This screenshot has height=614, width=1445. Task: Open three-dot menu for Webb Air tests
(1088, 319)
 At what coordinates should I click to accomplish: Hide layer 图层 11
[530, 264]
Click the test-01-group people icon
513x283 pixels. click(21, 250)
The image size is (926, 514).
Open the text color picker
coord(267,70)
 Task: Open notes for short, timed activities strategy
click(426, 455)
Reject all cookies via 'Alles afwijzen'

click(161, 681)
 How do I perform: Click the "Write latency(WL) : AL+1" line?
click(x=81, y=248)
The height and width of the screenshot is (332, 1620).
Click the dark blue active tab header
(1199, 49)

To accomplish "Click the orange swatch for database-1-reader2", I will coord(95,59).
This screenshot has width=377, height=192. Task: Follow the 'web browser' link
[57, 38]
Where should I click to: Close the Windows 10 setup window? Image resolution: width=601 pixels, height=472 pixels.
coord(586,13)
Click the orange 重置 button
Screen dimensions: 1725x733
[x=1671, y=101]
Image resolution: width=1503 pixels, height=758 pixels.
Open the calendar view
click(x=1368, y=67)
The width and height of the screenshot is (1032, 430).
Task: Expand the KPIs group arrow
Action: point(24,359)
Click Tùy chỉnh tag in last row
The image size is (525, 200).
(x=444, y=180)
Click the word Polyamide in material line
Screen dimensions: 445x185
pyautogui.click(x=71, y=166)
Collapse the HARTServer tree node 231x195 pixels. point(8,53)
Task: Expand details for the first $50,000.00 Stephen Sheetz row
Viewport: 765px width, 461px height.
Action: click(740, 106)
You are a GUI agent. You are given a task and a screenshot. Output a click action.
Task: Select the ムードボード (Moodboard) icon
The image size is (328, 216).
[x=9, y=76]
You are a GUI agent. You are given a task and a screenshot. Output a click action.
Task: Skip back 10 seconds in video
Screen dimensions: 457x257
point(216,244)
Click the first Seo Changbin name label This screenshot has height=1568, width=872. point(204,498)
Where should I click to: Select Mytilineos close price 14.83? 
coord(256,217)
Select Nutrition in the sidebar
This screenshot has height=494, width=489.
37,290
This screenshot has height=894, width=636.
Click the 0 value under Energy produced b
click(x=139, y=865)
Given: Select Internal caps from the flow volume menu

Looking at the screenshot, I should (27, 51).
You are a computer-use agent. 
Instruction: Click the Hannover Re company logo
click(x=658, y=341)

━━━━━━━━

• **CONSIGNES DE L'EXERCICE**
Recopiez à l'identique, s'il vous plaît, les lignes qui vont de celle contenant « Click the test-01-group people icon » jusqu'à celle contenant « I will coord(95,59). », ces deux lignes comprises.

• **CORRIGÉ**
Click the test-01-group people icon
513x283 pixels. click(21, 250)
The image size is (926, 514).
Open the text color picker
coord(267,70)
 Task: Open notes for short, timed activities strategy
click(426, 455)
Reject all cookies via 'Alles afwijzen'

click(161, 681)
 How do I perform: Click the "Write latency(WL) : AL+1" line?
click(x=81, y=248)
The height and width of the screenshot is (332, 1620).
Click the dark blue active tab header
(1199, 49)

To accomplish "Click the orange swatch for database-1-reader2", I will coord(95,59).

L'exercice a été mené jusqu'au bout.